[RFC][PATCH] spin loop arch primitives for busy waiting

Tue Apr 4 13:02:33 AEST 2017

On Mon, 3 Apr 2017 17:43:05 -0700
Linus Torvalds <torvalds at linux-foundation.org> wrote:

> On Mon, Apr 3, 2017 at 4:50 PM, Nicholas Piggin <npiggin at gmail.com> wrote:

> > If you have any ideas, I'd be open to them.  
> 
> So the idea would be that maybe we can just make those things
> explicit. IOW, instead of having that magical looping construct that
> does other magical hidden things as part of the loop, maybe we can
> just have a
> 
>    begin_cpu_relax();
>    while (!cond)
>        cpu_relax();
>    end_cpu_relax();
> 
> and then architectures can decide how they implement it. So for x86,
> the begin/end macros would be empty. For ppc, maybe begin/end would be
> the "lower and raise priority", while cpu_relax() itself is an empty
> thing.
> 
> Or maybe "begin" just clears a counter, while "cpu_relax()" does some
> "increase iterations, and lower priority after X iterations", and then
> "end" raises the priority again.
> 
> The "do magic having a special loop" approach disturbs me. I'd much
> rather have more explicit hooks that allow people to do their own loop
> semantics (including having a "return" to exit early).

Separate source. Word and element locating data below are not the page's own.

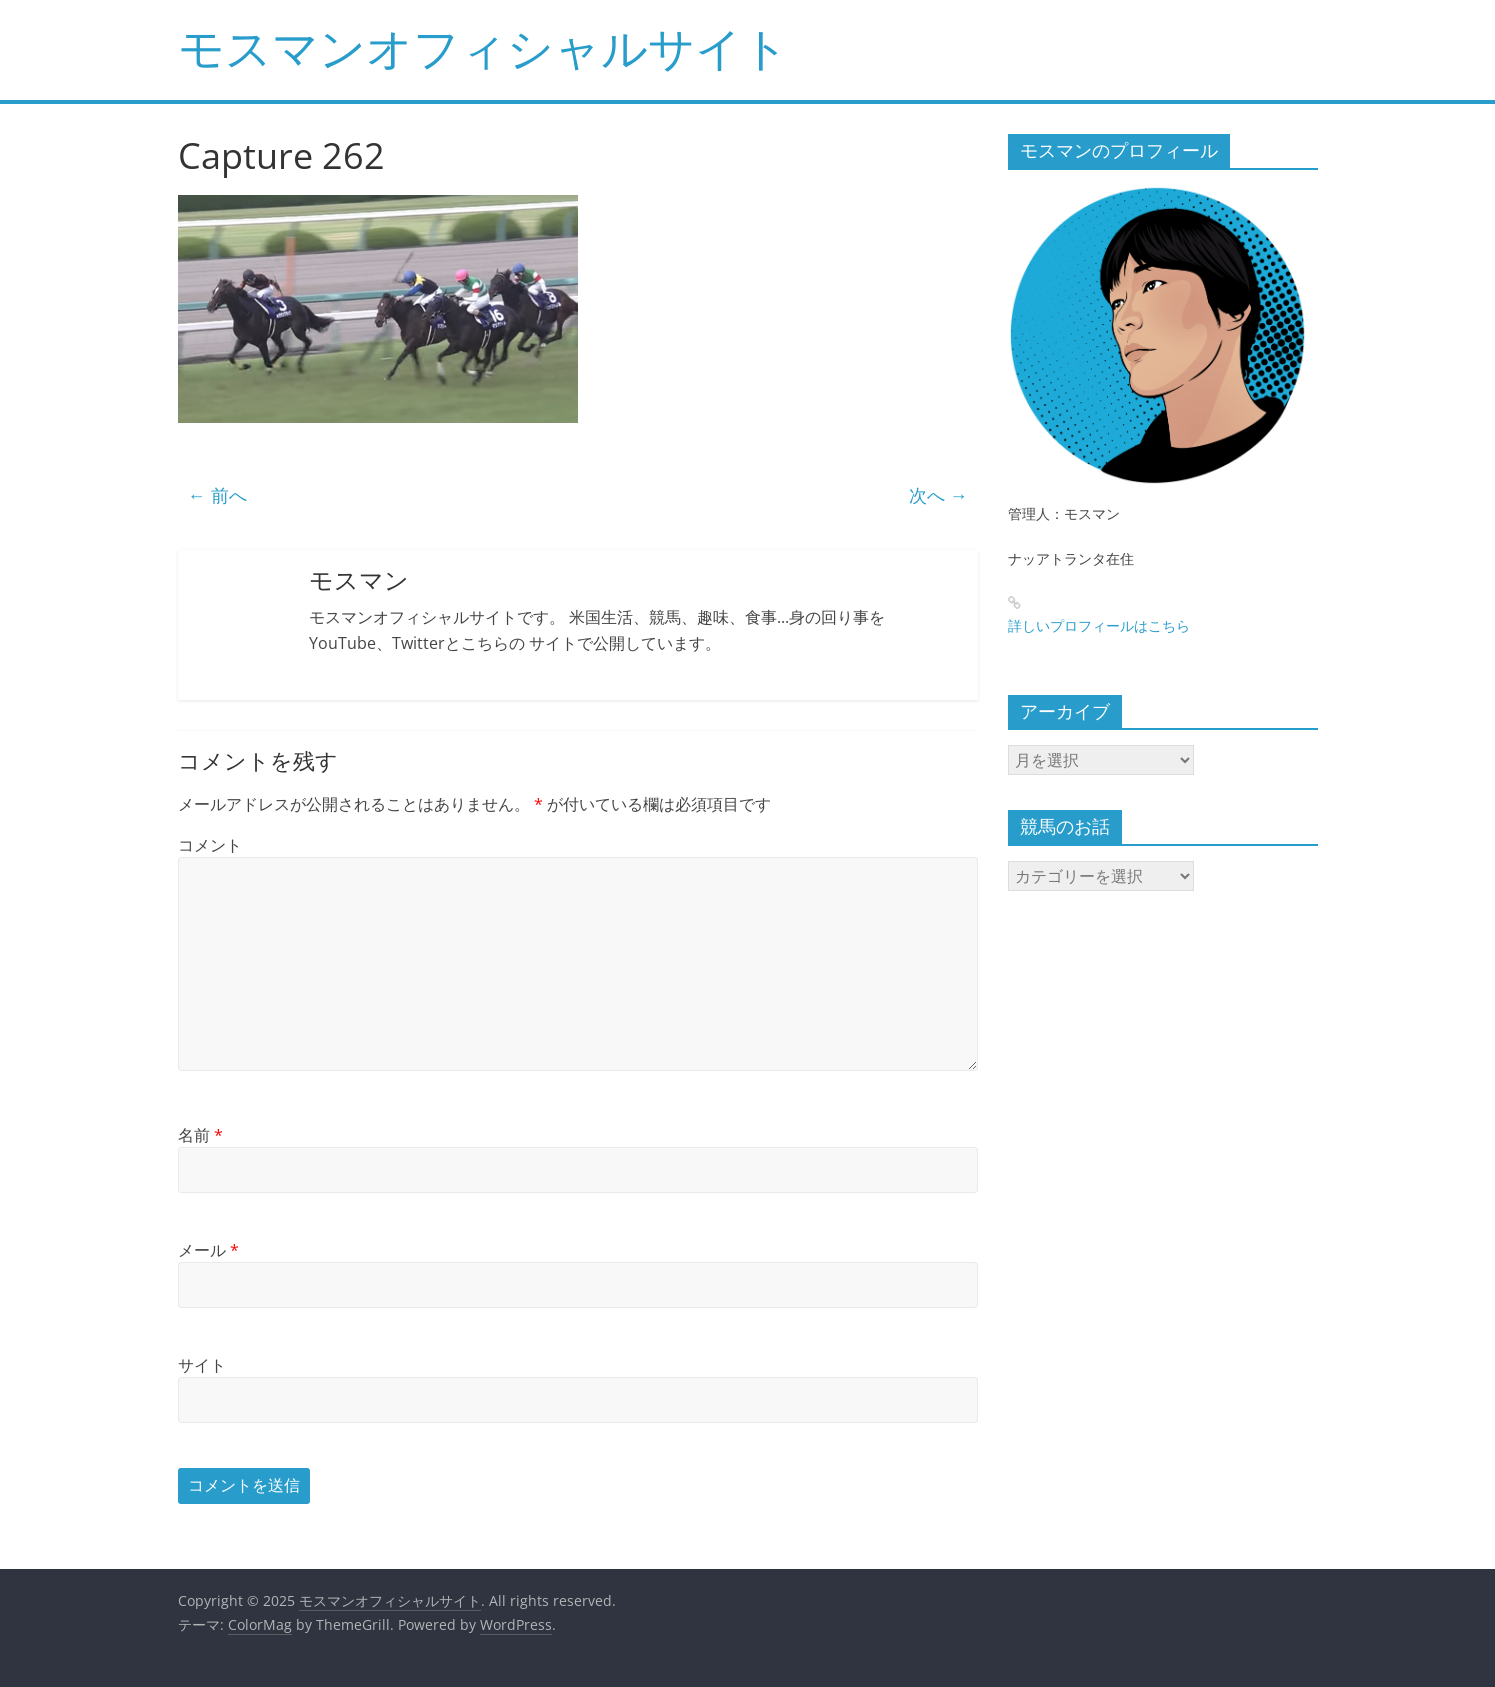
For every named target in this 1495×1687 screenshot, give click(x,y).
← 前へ (217, 495)
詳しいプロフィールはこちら (1099, 625)
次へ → (938, 495)
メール (208, 1250)
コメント (210, 845)
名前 (200, 1135)
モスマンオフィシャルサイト (483, 47)
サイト (202, 1365)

I guess so. Users will still have to read the documentation rather than
just throw it in ad hoc because it seems like a good idea.

For example powerpc must not use any other primitives that might change
SMT priority in the idle loop. For x86 if you do too much work, the rep
; nop component becomes relatively small and you lose benefit (10 cycles
latency pre-skylake).

I would suggest keeping standalone cpu_relax() for incidental code in
drivers and things (powerpc may add some extra nops between SMT low
and SMT normal priorities to improve it a little), and this would
be used by important core code and primitives.

> But that depends on architectures having some pattern that we *can*
> abstract. Would some "begin/in-loop/end" pattern like the above be
> sufficient?

Yes. begin/in/end would be sufficient for powerpc SMT priority, and
for x86, and it looks like sparc64 too. So we could do that if you
prefer.

After this, I might look at optimizing the loop code itself (optimizing
exit condition, de-pipelining, etc). That would require spin loop
primitives like this again. BUT they would not have funny restrictions
on exit conditions because they wouldn't do SMT priority. If I get
positive numbers for that, would you be opposed to having such
primitives (just for the important core spin loops)?

> I think s390 might have issues too, since they tried to have that
> "cpu_relax_yield" thing (which is only used by stop_machine), and
> they've tried cpu_relax_lowlatency() and other games.

There are some considerations with hv/guest yielding, yes. I'm not
touching that yet, but it needs to be looked at. Generic code has no
chance of looking at primitives available and deciding which should
be best used (not least because they aren't documented).

I think for the most part, busy loops shouldn't be done if they tend
to be more expensive than a context switch + associated cache costs,
so hypervisors are okay there. It's just rare cases where we *have*
to spin. Directed spinning or yielding for a resource is possibly more
general pattern and something to look at adding to these spin APIs, but
for now they should be okay to just remain within the loop body.

Summary: hypervisor guests should not be affected by the new
APIs, but we could look at augmenting them later with some hv hints.

Thanks,
Nick